## BEGIN

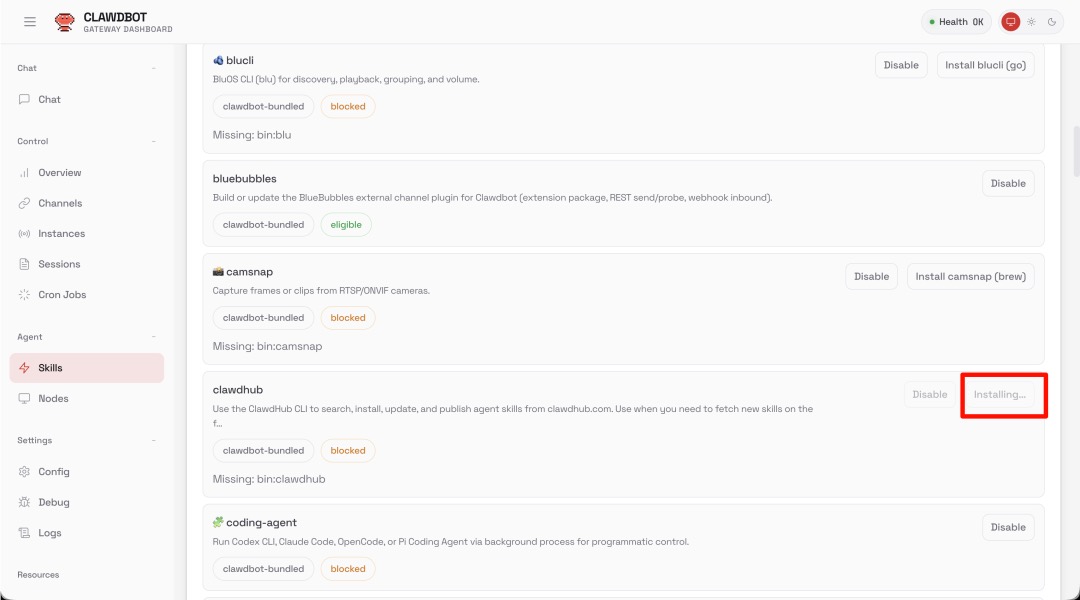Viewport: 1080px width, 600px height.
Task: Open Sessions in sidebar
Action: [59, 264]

## END
## BEGIN

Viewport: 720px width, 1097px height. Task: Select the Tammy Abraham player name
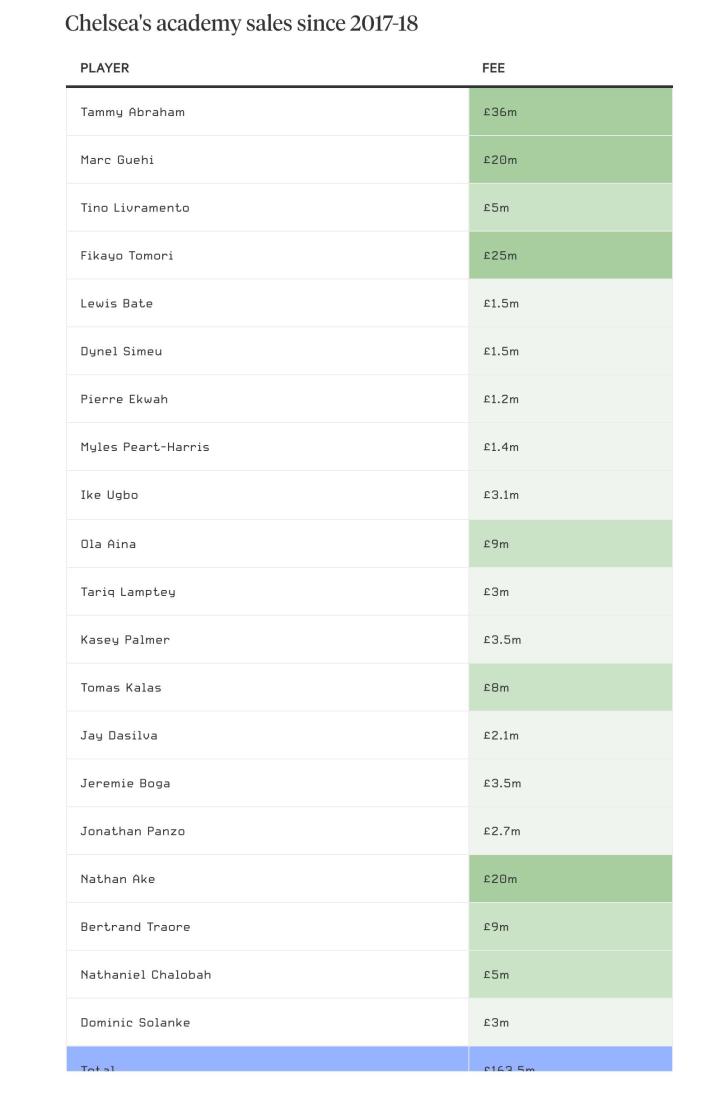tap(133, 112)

## END

In the material between the lines holding "Viewport: 1080px width, 600px height." and "Action: [59, 264]", inclusive, switch "Sessions" to "Settings" and write out those lines again with nothing else changed. Leave the pictures out of your answer.

The result:
Viewport: 1080px width, 600px height.
Task: Open Settings in sidebar
Action: [59, 264]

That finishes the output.